====== Text segment

I knocked out a prototype CUDAPM1 standalone translator since posting the draft. It's terribly memory inefficient and probably runtime too, but has the right number of bytes in the output and looks right to me and is doing LSB first. Rewrite coming up. The exercise has provided a useful "look under the hood" of the CUDAPm1 checkpoint storage format.

Your commentary is exactly the sort of feedback I was looking for. Thanks Ernst.

2018-06-10, 14:25   #9
kriesel

"TF79LL86GIMPS96gpu17"
Mar 2017
US midwest

10010111010102 Posts

Quote:
 Originally Posted by preda I see two distinct ways to identify the field: one is the line number ("third line"), and the other is the name of the field ("Type"). I think we should settle for one or the other. (my preference would be for field-ids (being explicit), not line position). (If the line position is used, then no field-id should be included). I'll give it more thought.
A little redundancy is a good thing.
1) If there is no redundancy in a format, errors could go undetected.
2) Fixed position means there's no need to search for type. We know where to find it.
3) Unlikely, but if there isn't well-formed type information and nothing else in record three, the file was probably written or transmitted incorrectly.

Having the type record early in the file is useful I think. It tells how to interpret the rest.

Flexibility is also a good thing. The type-specific header items are not all specified as to position. They may have no benefit of a particular type of ordering, as far as programs go.

In the header, a convention on ordering, and clear labeling, I think makes it more user friendly and readable. Having a familiar stable ordering makes it easier to see if something is missing or mangled. For a CUDAPm1 export translator, I used an ordering the same in most respects as the sequential storage of the data in the checkpoint file. That would be convenient for the program authors.

============

Written tasks:
A – Answer from the forum thread:
(i) Which bit comes first in the prototype CUDAPM1 translator's output?
(ii) What does preda prefer for identifying a field instead of line position?
(iii) What ordering was used for the CUDAPm1 export translator?
B – Write out the forum thread between "10010111010102 Posts" and "is a good thing.", inclusive, swapping "line position" for "line order".
The material after this point plays no part in the work.

====== Raw data

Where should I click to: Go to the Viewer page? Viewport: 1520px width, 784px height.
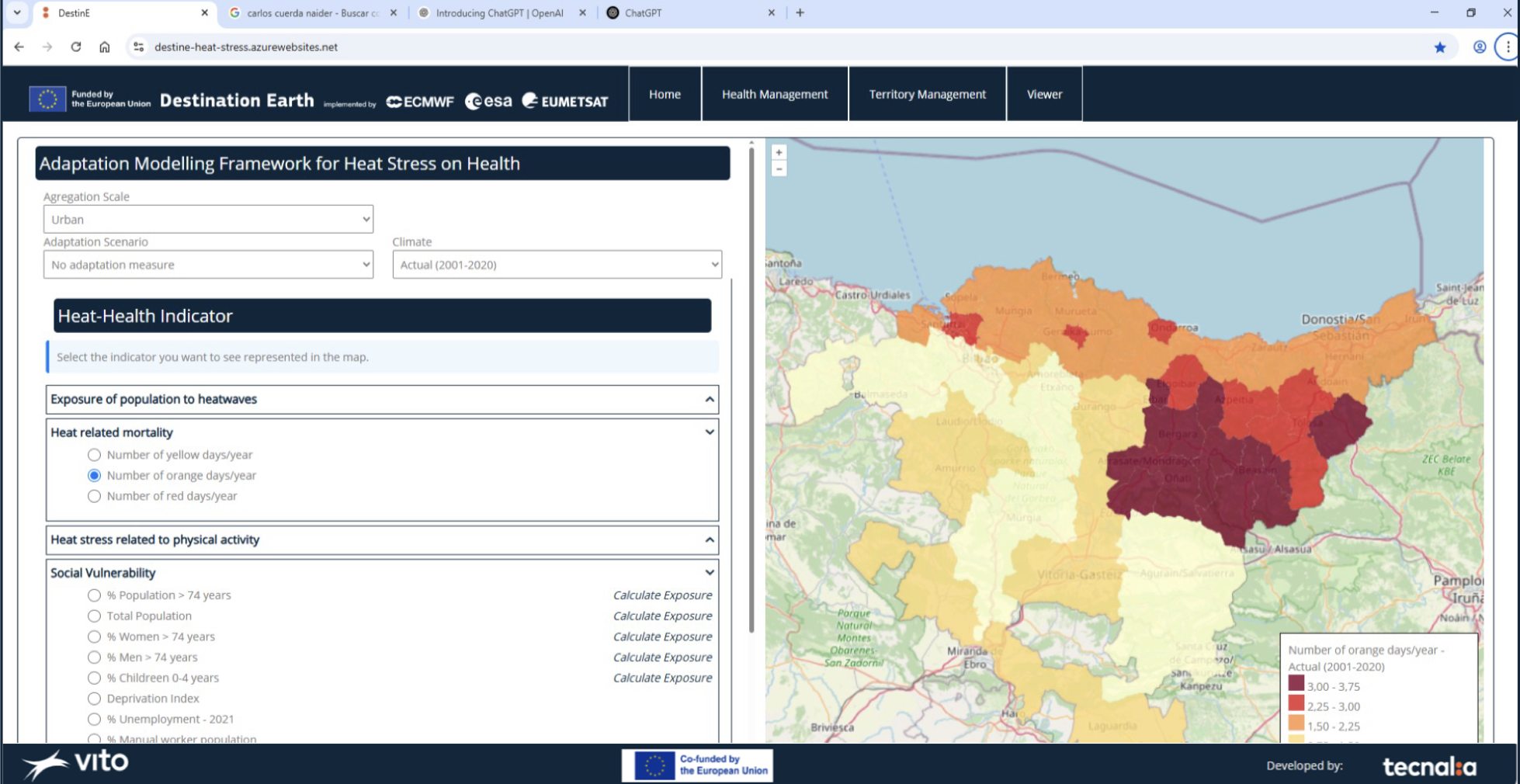tap(1044, 94)
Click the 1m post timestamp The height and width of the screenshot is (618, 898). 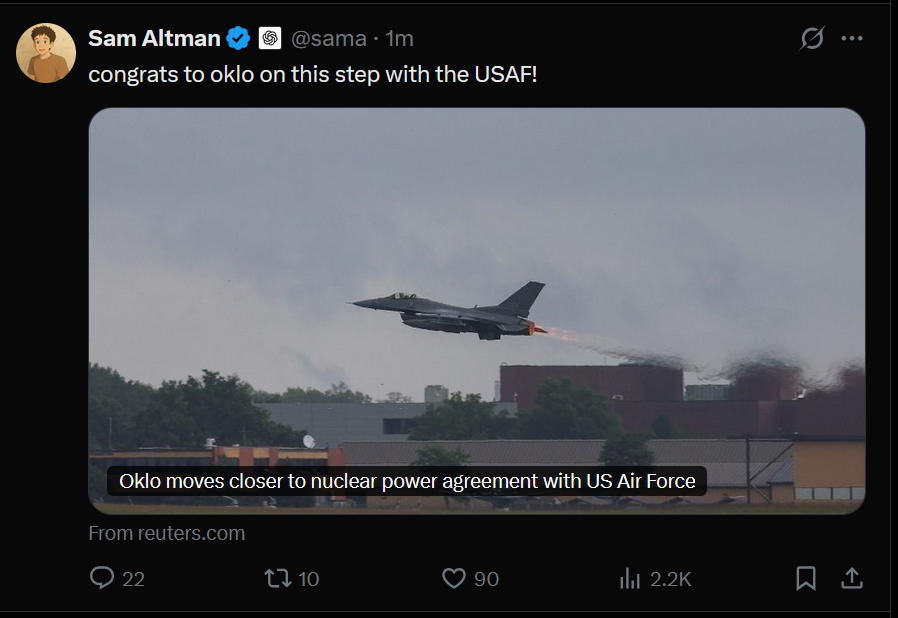[400, 39]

============

Solutions to the tasks:
A –
(i) LSB first.
(ii) Field-ids.
(iii) An ordering the same in most respects as the sequential storage of the data in the checkpoint file.

B –
10010111010102 Posts

Quote:
 Originally Posted by preda I see two distinct ways to identify the field: one is the line number ("third line"), and the other is the name of the field ("Type"). I think we should settle for one or the other. (my preference would be for field-ids (being explicit), not line order). (If the line order is used, then no field-id should be included). I'll give it more thought.
A little redundancy is a good thing.